In lying for the hospital’s boredom, the monotony of the normal hospital was very dangerous considering my weakened immune system to go to crowded places – these were new during treatment. Reconteying in the beginning of 2023 was destructive because I started to bring my life together again. It was cruel when a great perspective was given from the normality to be sick for months and then to grab again.

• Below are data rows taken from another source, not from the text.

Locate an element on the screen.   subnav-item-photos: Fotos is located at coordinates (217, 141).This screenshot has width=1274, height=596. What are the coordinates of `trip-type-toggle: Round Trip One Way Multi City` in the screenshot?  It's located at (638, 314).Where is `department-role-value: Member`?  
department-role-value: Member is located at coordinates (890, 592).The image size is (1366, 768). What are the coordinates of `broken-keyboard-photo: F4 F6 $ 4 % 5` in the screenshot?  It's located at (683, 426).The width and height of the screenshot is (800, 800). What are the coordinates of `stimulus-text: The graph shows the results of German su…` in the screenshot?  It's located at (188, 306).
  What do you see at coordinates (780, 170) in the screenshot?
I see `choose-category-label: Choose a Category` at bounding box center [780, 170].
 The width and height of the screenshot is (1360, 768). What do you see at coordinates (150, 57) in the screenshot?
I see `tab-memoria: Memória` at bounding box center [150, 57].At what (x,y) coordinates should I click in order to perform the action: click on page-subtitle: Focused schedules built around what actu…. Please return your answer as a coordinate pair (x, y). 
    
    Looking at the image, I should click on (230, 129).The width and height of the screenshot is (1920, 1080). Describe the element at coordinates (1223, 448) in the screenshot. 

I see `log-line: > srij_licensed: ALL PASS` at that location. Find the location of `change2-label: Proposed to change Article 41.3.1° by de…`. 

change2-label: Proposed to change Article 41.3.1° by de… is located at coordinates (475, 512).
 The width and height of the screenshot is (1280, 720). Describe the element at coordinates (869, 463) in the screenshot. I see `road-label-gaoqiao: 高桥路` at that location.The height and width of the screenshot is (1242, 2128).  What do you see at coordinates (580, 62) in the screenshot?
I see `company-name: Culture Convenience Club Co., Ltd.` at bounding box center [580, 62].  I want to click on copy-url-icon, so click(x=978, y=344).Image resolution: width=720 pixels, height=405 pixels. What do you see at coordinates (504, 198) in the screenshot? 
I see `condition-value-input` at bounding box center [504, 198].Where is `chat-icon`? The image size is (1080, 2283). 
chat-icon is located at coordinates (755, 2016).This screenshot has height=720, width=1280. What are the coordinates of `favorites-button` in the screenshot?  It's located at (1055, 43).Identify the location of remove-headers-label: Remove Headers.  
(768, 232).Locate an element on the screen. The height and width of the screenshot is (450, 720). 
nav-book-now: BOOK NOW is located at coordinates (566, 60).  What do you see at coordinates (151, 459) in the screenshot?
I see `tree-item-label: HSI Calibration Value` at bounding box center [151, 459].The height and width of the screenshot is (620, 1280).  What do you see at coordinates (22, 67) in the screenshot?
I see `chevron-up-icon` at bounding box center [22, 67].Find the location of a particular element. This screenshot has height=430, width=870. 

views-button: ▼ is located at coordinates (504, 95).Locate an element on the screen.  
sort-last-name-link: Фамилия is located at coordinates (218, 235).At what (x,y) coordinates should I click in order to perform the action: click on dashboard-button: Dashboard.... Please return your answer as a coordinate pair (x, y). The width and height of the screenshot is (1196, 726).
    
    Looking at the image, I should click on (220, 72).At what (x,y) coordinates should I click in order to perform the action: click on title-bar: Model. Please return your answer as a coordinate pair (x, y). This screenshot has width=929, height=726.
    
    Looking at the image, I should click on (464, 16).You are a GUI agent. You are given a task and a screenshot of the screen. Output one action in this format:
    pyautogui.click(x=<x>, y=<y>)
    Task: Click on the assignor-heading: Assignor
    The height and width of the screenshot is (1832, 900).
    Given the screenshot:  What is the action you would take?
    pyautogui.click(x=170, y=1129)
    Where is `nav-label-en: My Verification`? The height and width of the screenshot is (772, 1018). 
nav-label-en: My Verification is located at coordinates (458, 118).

As a stem was passing through the transplantation, the care I received was extraordinary, and the nurses and doctors did their best to keep me as comfortable as possible. As I started to strengthen slowly, everything became difficult.
On the one hand, I was incredibly impatient to return to “normal, and I felt angry because I was ready when I had no body. On the other hand, I was afraid of taking a virus and excessive and pushing myself to a decline due to fatigue.
Although the fear of recurrence hanging on me like a ghost – not after a stem cell transplant, I had recurred once before, and it was almost impossible to rely on the idea that the idea of taking my freedom again was messy and confusing.
Friends and the family wanted to see me (and I, them!) And I wanted to go back to work to help pay the bills, but I didn’t know how to feel from one day to another. Some days I felt energetic enough to take an hour walk, and the others felt never leaving my bed again.
Although he had to keep his job to pay the bills, I often felt like a terrible friend and a terrible partner for my fiancée, who had to make me a nurse.
When I could work, I often made mistakes because of the “Kemo brain ve and I felt guilty for not giving a clear answer for people who asked that I was free to visit and disappointed that I could not find the same rhythm or consistency of being sick.
From time to time I lost the belief that I could cope. Despite the support of my wife, friends and my family, I felt very lonely.
I was directed in a clinical therapy and helped me to process what I had experienced, the threat of repeating and how to manage it with anxiety.
I also joined a weekly group session for other stem cell transplant patients and heard of shared experiences and worries, helping me to understand that I was not alone in what I live and that there were others who understand and sympathize there.
Gradually, I began to accustom, to gain more confidence and to do the tasks more competently. I started to find that I have a more consistent energy and I became better to realize that a period of fatigue was about to begin.
If I didn’t have access to therapy and support after transplantation, I would see it was almost impossible to return to my old life. I defend Daily Express’s better care and mental health support campaign for cancer patients.
As the time gets over, I was increasingly like my old self. Now, two years after the transplant, I feel mostly going back to something that is normal. I went back to full time, went to a mountain and even married.
I’m not perfect in any way – I’m still going to therapy and I know there’s more to explore, but when I need it, I feel much better equipped.